Robert Devereux, Third Earl of Essex
Essex was born in 1591. At the age of 10, in 1601, he lost his father, who was declared traitor and executed on the orders of Elizabeth I. But Essex’s birthright, titles and landed inheritance were restored by James I shortly before his coronation in July 1603. Between 1620 and 1625 Essex served with the Dutch armies against the Spanish, seeing action at the siege of Breda in 1625. Later that year Charles I appointed him vice-admiral in the expedition against Cadiz. Despite this early sign of favour, the king subsequently snubbed Essex, who became increasingly associated with opposition to Charles I in the House of Lords. Brought out of military retirement as deputy commander during the ill-fated expedition against the Scots in 1639, the king dismissed Essex from his command in a particularly public manner when the war was over ‘causing a great loss of dignity’. This combination of military experience and opposition to the king made Essex a natural choice to lead Parliament’s army.
Essex commanded the parliamentarian field army during the Edgehill campaign and defended London at Turnham Green in November 1642. He successfully besieged Reading in April 1643, but his army was subsequently ravaged by disease in the Thames valley during the late spring. His careful, conservative approach to military operations contrasted with the dash of Parliament’s other leading general, Sir William Waller, whose supporters in Parliament pressed for more resources to be supplied to their favourite, at Essex’s expense. Essex’s military reputation was temporarily reinvigorated by his successful relief of Gloucester in the summer of 1643 and his tactical victory at the first battle of Newbury in September.

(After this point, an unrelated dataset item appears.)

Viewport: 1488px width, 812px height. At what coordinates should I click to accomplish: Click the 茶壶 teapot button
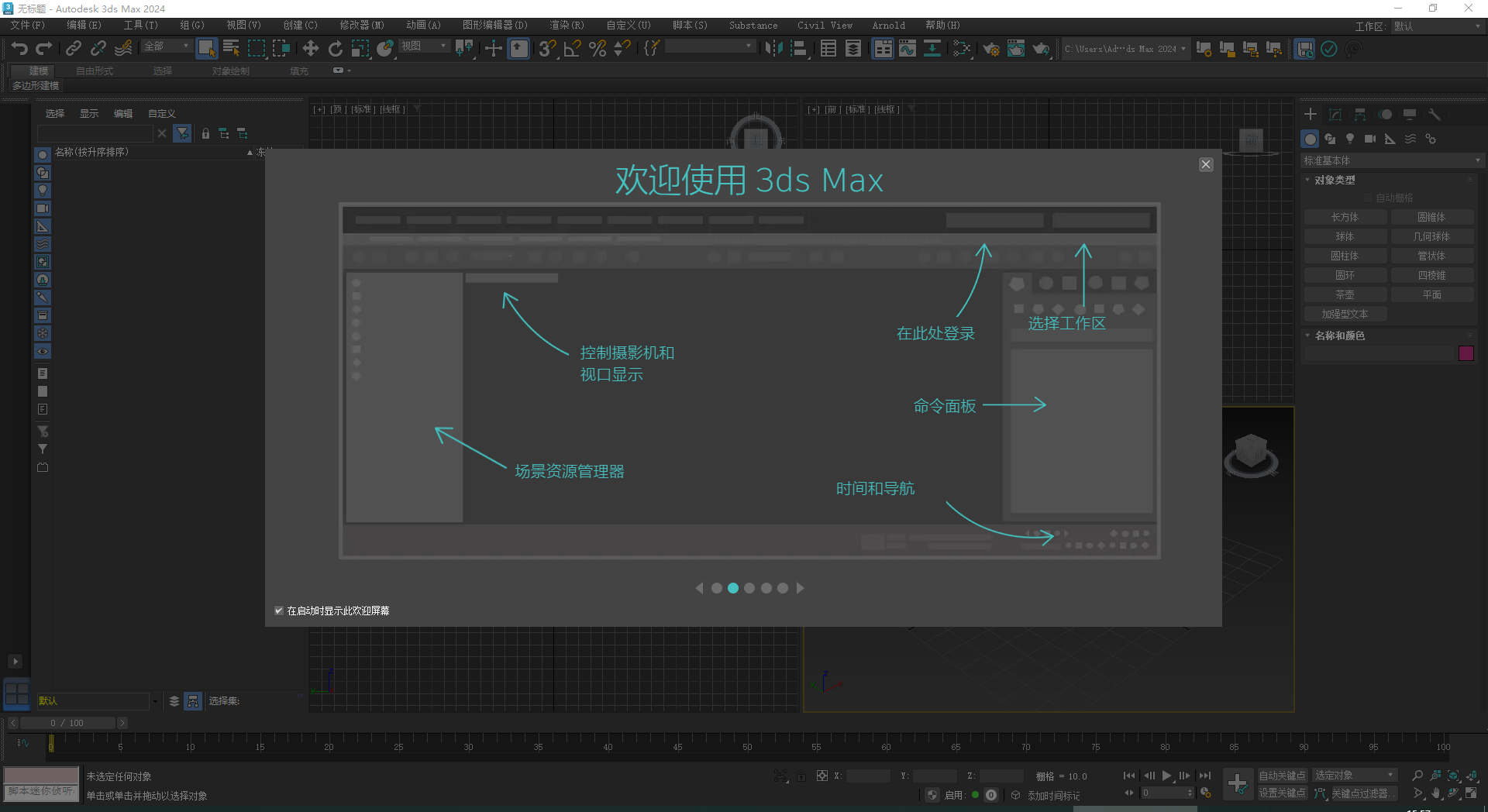1345,294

But his relationship with parliament became strained again in the spring of 1644 when he and Waller were commanded to co-operate in besieging Oxford. Charles escaped from the city with a small army and Essex decided that Waller should pursue the king while he went to the relief of parliamentarian garrisons in the West Country. Although Parliament objected, Essex had marched too far west before it was able to countermand the order and it had to accept what was essentially a fait accompli. Essex lifted the royalist siege of Lyme, but was drawn into Cornwall, where his army was destroyed around Lostwithiel in September 1644. Too unwell to fight in the second Newbury campaign, Essex was forced to relinquish his command in April 1645 under the Self Denying Ordinance.
In September 1646 Essex suffered a stroke while hunting in Windsor Forest and he died on 14 September. A state funeral was held on 22 October and he was interred in Westminster Abbey.